The really desperate come early. George Bishop, 61, a lanky, gray-haired cabinet builder in a tropical shirt, has a red, swollen nose from a boil caused by his third sinus infection in the past five months. Diana Rios, 54, cheerful despite the arthritis pain in her back and knees, holds on tight to her purse and to her seven-year-old granddaughter and translator, Sofia. Lindsay Oliver, 28, is here because of hypothyroidism, Sjögren’s syndrome (an autoimmune disorder), anemia, chronic hives—and no insurance.
By 4 p.m. on a rainy winter afternoon, they are part of a small crowd assembled on a grassy field behind a chain-link fence outside the Palmer Feed Store in Orlando, Florida. Across the street is the county medical building, where volunteer doctors affiliated with the nonprofit group Shepherd’s Hope see uninsured patients on weekday nights. The clinic doesn’t start until 6, but it’s a first-come, first-served operation, and demand is high.
At 4:30, a security guard opens the doors to let the patients in out of the drizzle. Dozens of them soon fill rows of metal chairs in the lobby. They are anxious and ailing, but also chatty as they munch on the cookies offered up by the volunteer clinic manager. Many have multiple medical issues going wholly or partly untreated. Rios is here for “private” problems as well as back pain, arthritis in her knees, and bursitis in her shoulder that forced her to quit working in September when she could no longer lift the trays she helped prepare for an airline food company. As Sofia translates, Rios explains that she has been in Florida for 16 years but has never had health insurance. She ended up in the emergency room recently after she fell on her arm and was so immobilized that she couldn’t brush her teeth.
The raven-haired Oliver lost her job as a bank teller supervisor in July, leaving her and her three-year-old son uninsured. After months of unsuccessful job hunting, she finally signed on as a housekeeper at a Disney hotel. She’s gone without some of her expensive medications since August and is hoping the clinic can help.
Oliver, Bishop, and Rios are among the nearly 4 million Floridians who lack health insurance—more than 1 in 5 in a state with the second-highest rate of uninsured in the country. Obamacare is supposed to help fix that through a combination of new federal subsidies for private insurance as well as a generous expansion of Medicaid, the government insurance program for the poor and disabled.

* [Material shown]
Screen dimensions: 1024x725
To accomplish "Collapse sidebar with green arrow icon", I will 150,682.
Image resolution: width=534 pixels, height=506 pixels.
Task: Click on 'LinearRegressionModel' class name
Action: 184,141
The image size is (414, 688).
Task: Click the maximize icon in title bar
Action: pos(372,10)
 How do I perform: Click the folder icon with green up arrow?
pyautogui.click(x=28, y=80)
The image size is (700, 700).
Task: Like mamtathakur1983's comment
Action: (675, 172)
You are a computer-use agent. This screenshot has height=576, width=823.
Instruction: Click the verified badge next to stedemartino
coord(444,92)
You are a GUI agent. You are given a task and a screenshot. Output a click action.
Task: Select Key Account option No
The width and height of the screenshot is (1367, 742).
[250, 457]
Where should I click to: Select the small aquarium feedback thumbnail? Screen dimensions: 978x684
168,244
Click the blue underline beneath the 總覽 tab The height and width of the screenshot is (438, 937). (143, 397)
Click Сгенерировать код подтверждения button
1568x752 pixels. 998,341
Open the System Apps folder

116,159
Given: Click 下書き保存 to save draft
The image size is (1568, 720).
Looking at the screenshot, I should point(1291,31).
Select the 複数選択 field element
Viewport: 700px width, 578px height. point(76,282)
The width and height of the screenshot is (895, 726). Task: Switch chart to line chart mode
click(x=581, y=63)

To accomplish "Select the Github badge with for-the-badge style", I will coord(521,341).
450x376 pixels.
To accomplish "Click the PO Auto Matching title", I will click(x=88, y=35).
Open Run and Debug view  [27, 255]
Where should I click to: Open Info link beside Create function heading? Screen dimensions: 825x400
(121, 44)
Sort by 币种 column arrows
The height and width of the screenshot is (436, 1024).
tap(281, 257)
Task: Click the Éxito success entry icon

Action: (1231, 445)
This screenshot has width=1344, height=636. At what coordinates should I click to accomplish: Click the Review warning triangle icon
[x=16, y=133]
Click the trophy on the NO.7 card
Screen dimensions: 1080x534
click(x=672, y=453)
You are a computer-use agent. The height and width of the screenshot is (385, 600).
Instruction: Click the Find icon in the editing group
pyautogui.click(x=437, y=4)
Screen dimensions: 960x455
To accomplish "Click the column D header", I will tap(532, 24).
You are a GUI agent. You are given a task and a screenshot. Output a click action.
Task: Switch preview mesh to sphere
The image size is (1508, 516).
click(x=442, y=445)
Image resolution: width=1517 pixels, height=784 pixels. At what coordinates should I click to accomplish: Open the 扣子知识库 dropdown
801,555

* [What is being asked] Update the stretch of the piece on uninsured Floridians from "The really desperate" through "hives—and no insurance." by changing "cabinet builder" to "carpenter".

* [Task output]
The really desperate come early. George Bishop, 61, a lanky, gray-haired carpenter in a tropical shirt, has a red, swollen nose from a boil caused by his third sinus infection in the past five months. Diana Rios, 54, cheerful despite the arthritis pain in her back and knees, holds on tight to her purse and to her seven-year-old granddaughter and translator, Sofia. Lindsay Oliver, 28, is here because of hypothyroidism, Sjögren’s syndrome (an autoimmune disorder), anemia, chronic hives—and no insurance.